* [Exercise data]:
========================================================================

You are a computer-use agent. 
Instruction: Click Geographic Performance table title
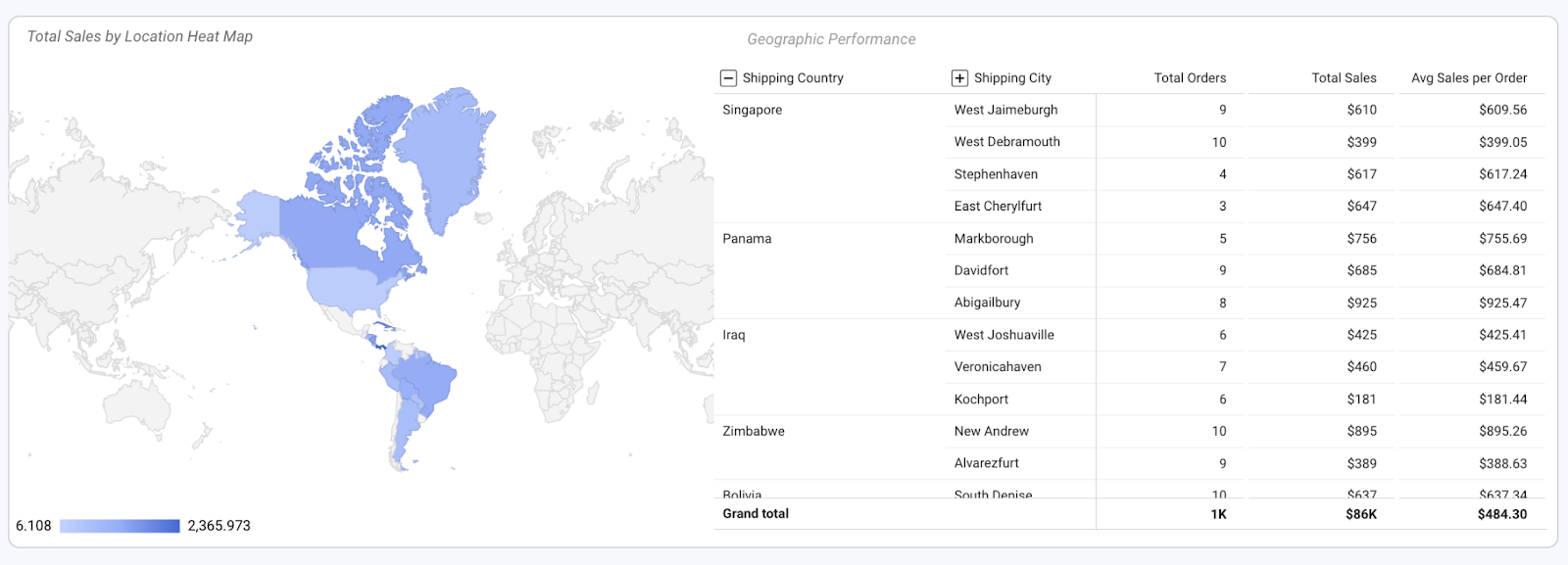click(x=831, y=39)
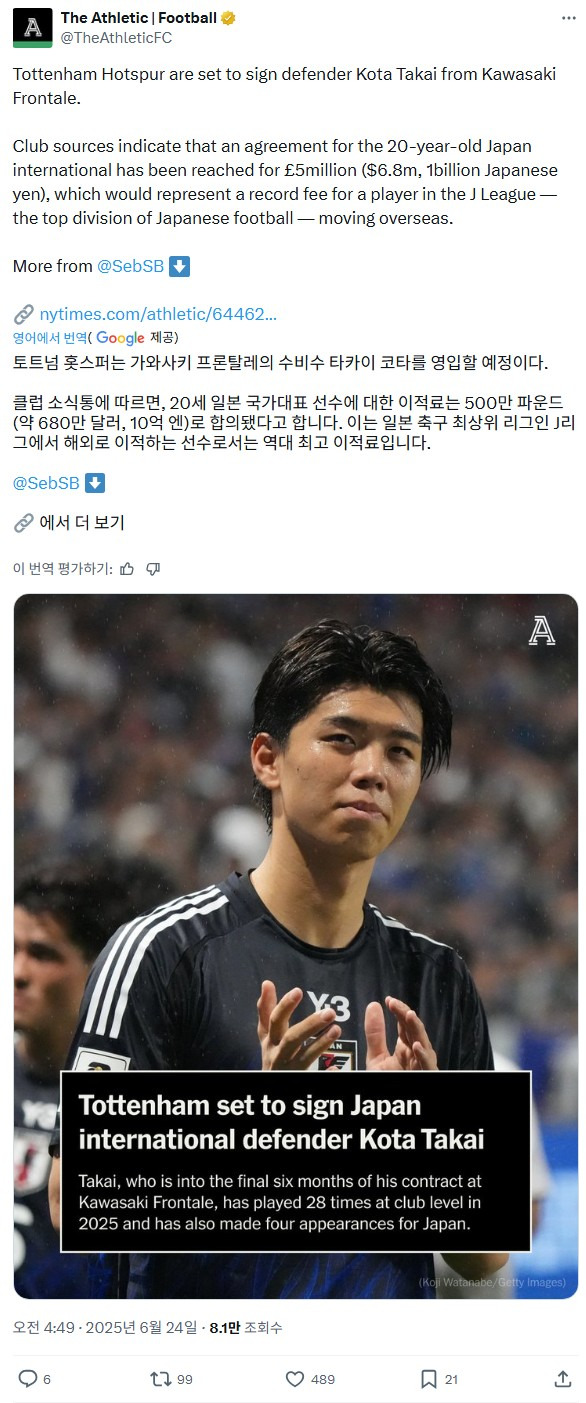The width and height of the screenshot is (586, 1403).
Task: Click the Athletic logo watermark on photo
Action: pyautogui.click(x=541, y=630)
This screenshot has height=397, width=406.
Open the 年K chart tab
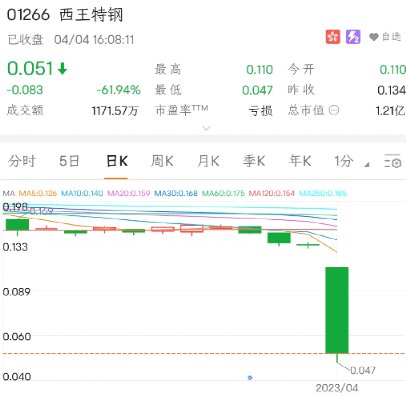click(x=300, y=161)
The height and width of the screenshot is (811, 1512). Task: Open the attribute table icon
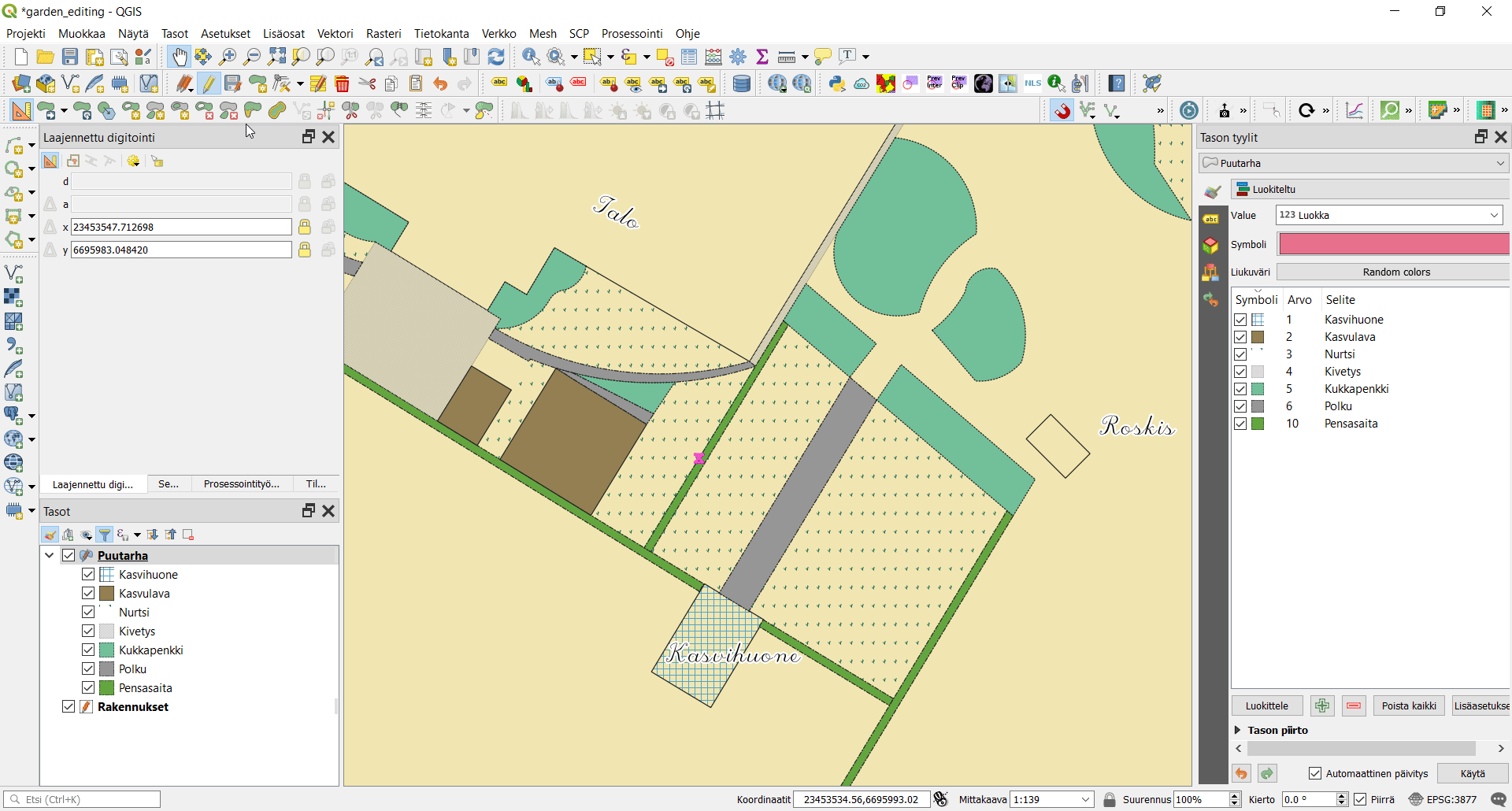689,57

========================================================================

* [Exercise details]:
Print out the whole of the material word for word, without pictures.

* [Answer space]:
You are a computer-use agent. 
Instruction: Click Geographic Performance table title
click(x=831, y=39)
The width and height of the screenshot is (586, 1403).
Task: Click the Athletic logo watermark on photo
Action: pyautogui.click(x=541, y=630)
This screenshot has height=397, width=406.
Open the 年K chart tab
click(x=300, y=161)
The height and width of the screenshot is (811, 1512). Task: Open the attribute table icon
689,57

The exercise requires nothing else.